そしてレイリーとシャッキー、そして俺の3人で話しているのである。話題はもちろん俺のこと。俺自身のことから、トレーニングのことまで、すべてをレイリーに話した。するとあっさりと承諾されたのだ。
「あの、レイリーさん…鍛えてもらえるのは嬉しいんですが、そんなにもあっさりと承諾してしまって良かったんですか?」
「あぁ、敬語は使わなくてよろしい。それに、あっさり承諾したわけではないのだよ。シャッキーから基礎トレーニングのメニューをもらっているだろう?あれはルークが夢のために努力できるかどうかを見るために、シャッキーが少々キツめのものを用意したみたいでね。あのトレーニングをやっていたのなら、十分根性はありそうだし…君が夢を話すときの目は本当に綺麗だった。力をつけても悪さには使わないだろうし、見たところセンスもありそうだからね。」
そうだったのか…どうりで精いっぱいやればギリギリできる範囲のメニューだと思ったよ…。

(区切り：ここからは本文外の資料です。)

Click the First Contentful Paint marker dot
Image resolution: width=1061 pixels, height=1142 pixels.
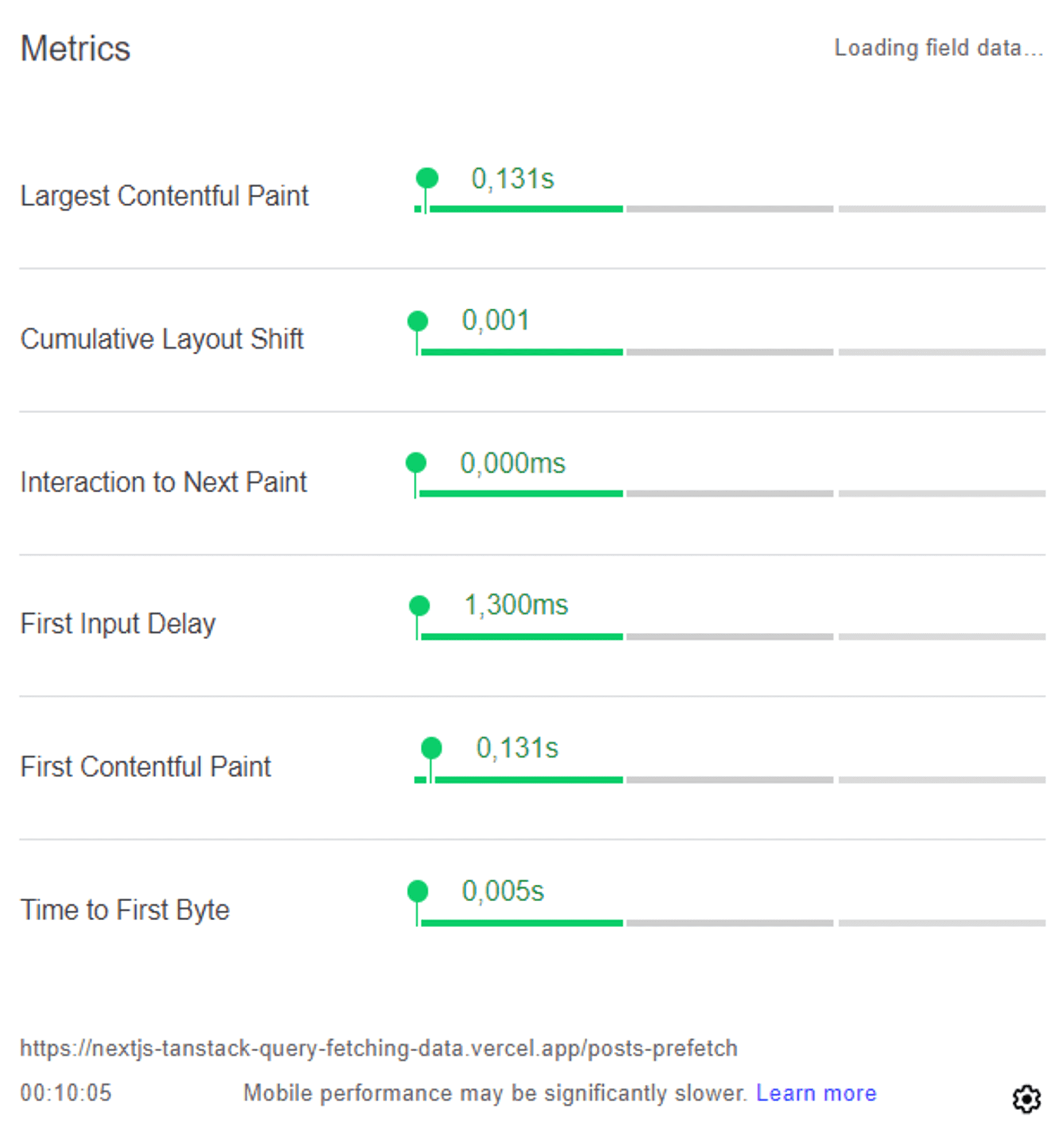(431, 748)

「そうだったんですか。レイリーさん、これからよろしくお願いします。」
「うむ。それから私のことはこれから師匠と呼ぶように。では早速だが、ルークがどれほど動けるか、手合せしてみようか。もちろんこちらからは攻撃しないから、安心してくれ。」
こうして冒頭に遡る。
「はぁ…はぁ…。」
「どうした?もうおしまいかい?」
「まだ…まだ…!」
そして数分後、地面の上で大の字になって寝転ぶ俺と、息ひとつ乱さずそれを見下ろす師匠。
「ふむ…その年齢にしてはだいぶ動けるな。これなら期待できそうだ。今日はここまでにして、明日からは基礎から鍛えるとしよう。」
「は、はい…今日はありがとうございました。明日からよろしくお願いします、師匠。」
こうしてレイリーとの修行の日々が始まったのである。
SIDE OUT
SIDEレイリー
手合せのあとそのまま眠ってしまったルークを背負ったシャッキーが話しかけてきた。
「ねぇレイリー。おもしろそうな子でしょう?」
「そうだな。夢のことを語るルークは、まるでロジャーのようだったよ。」
大人びた言動や、シャッキーから聞いた話によると、ロジャーとはまるで似つかない。しかしあの夢を語るときの目だけは、本当にそっくりだった。
「ルークは将来大物になるぞ。この私が鍛えることだしな。」
先ほどの手合せ、確かにまだまだルークは弱い。力もないしスピードもない。だが、まだ5歳だ。これからどんどん強くなるだろう。それに…こんなにも弱いルークとの手合せがなぜだか楽しかった。まるでシャボンディパークで遊んでいるときのように、ワクワクドキドキしたのだ。わずか5歳のこの子が私を楽しませてくれる。これからしばらくは、退屈しない日々が過ごせそうだ。